The following ways might help you understand not to run away from the happiness you want:

  • Recognize patterns in your inner critical voice and self-destructive behavior. This will help you recognize when your inner criticism is triggered so you can act against its hurtful direction.
  • Find active ways to differentiate from negative influences in your past. Try to choose qualities you want to emulate and reject those you don’t.
  • Don’t take on a victim mentality. No one, not even your past, can control you. As an adult, you must learn to make your own choices.

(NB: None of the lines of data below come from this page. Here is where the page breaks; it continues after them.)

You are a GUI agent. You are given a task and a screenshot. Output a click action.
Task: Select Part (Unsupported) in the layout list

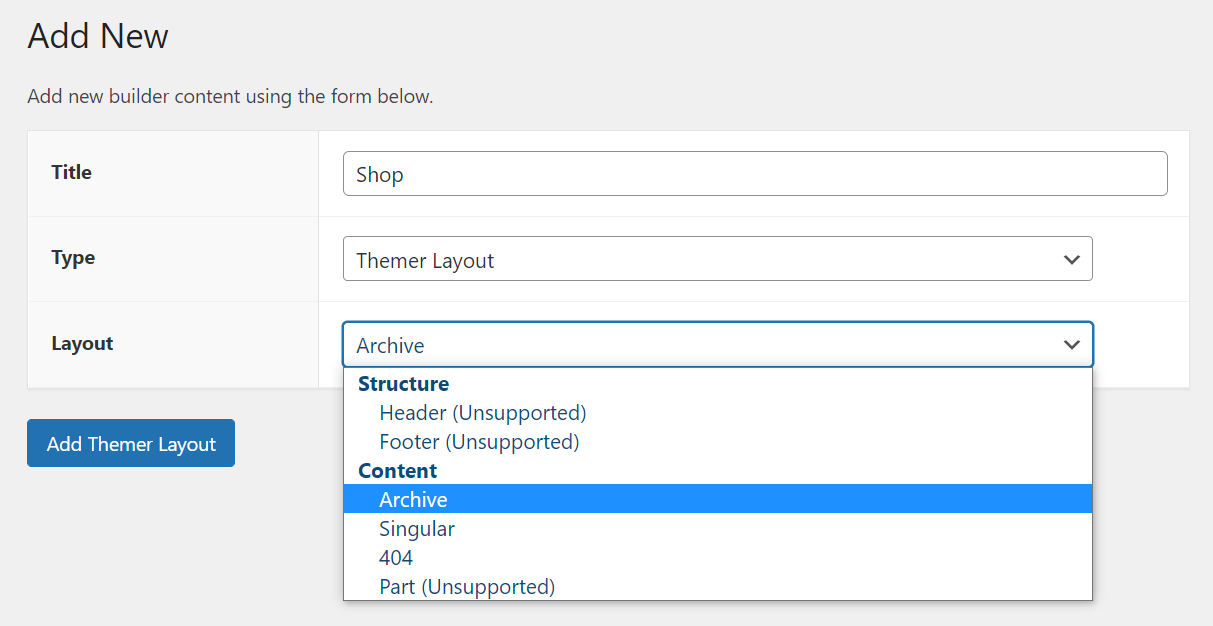pyautogui.click(x=466, y=586)
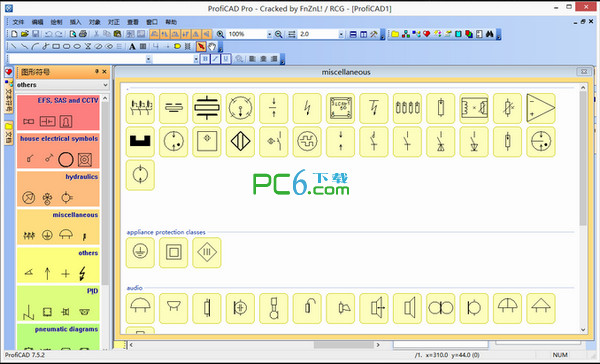Open the 'others' symbol category dropdown
This screenshot has width=600, height=364.
62,85
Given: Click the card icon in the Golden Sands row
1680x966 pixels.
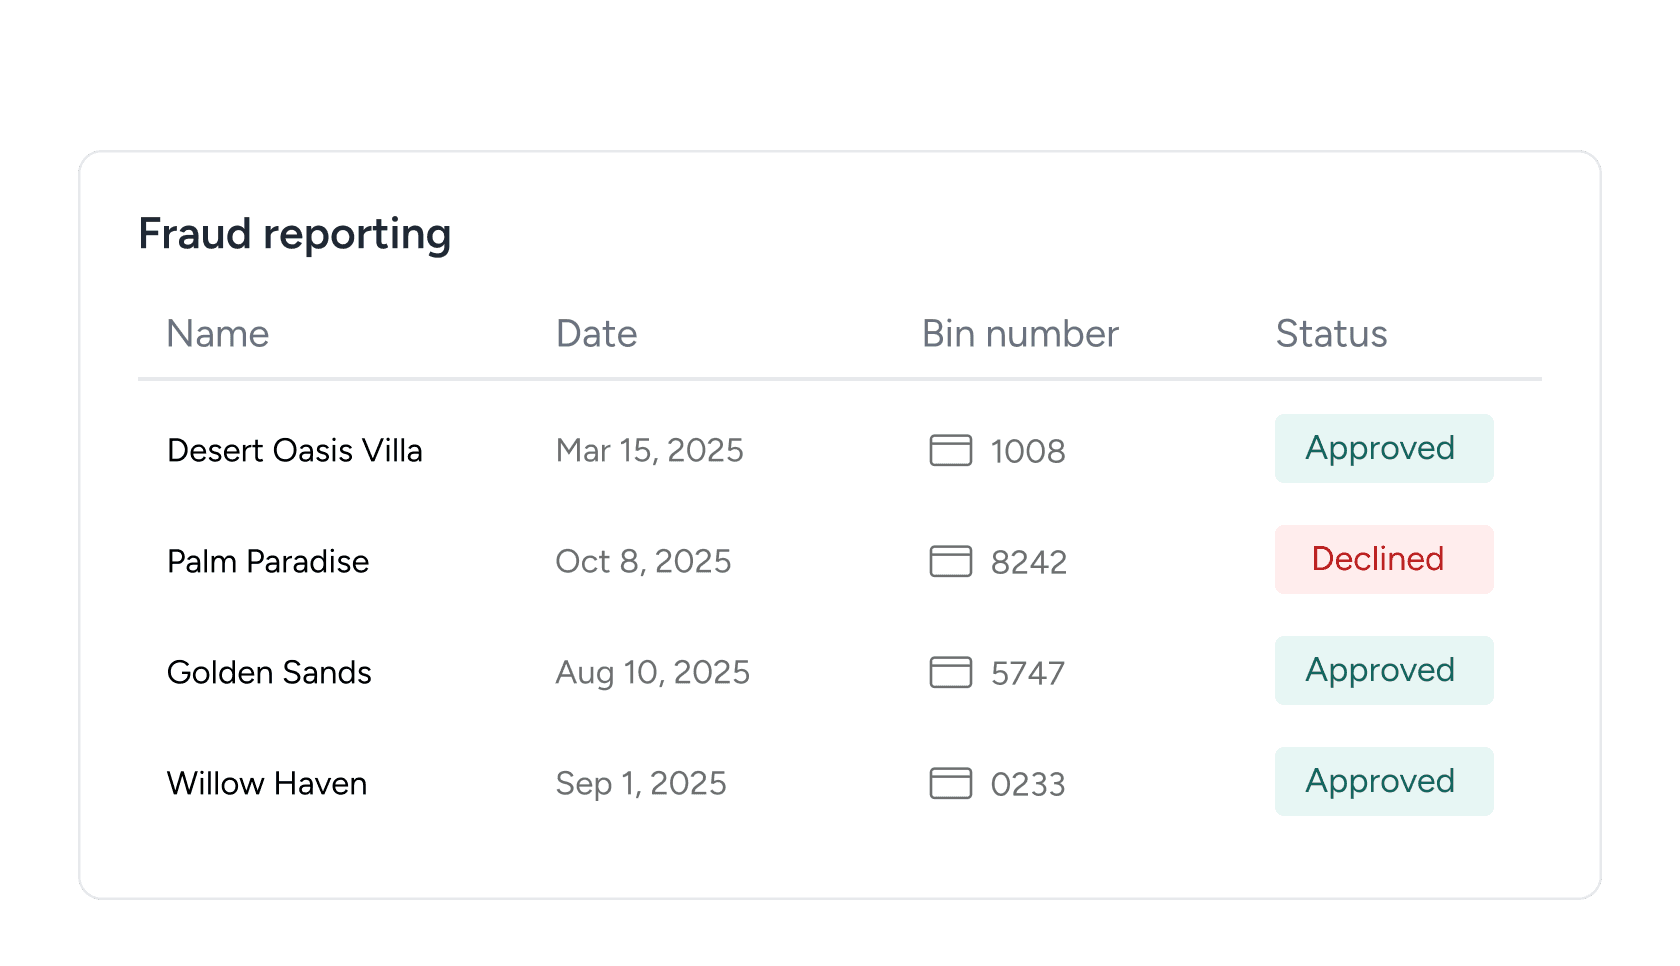Looking at the screenshot, I should tap(950, 673).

  • Recognize that you have the strength, ability, and difficulties that will not prevent you from making yourself happy.

Each of these steps is a big challenge, but important for a meaningful personal life. Contrary to the inner critic who may say you are selfish, when you create personal value, you actually become more valuable to the world. Your happiness is important and natural for everyone. Remember, sharing the happiness we feel will be much easier to do if you have already made yourself happy!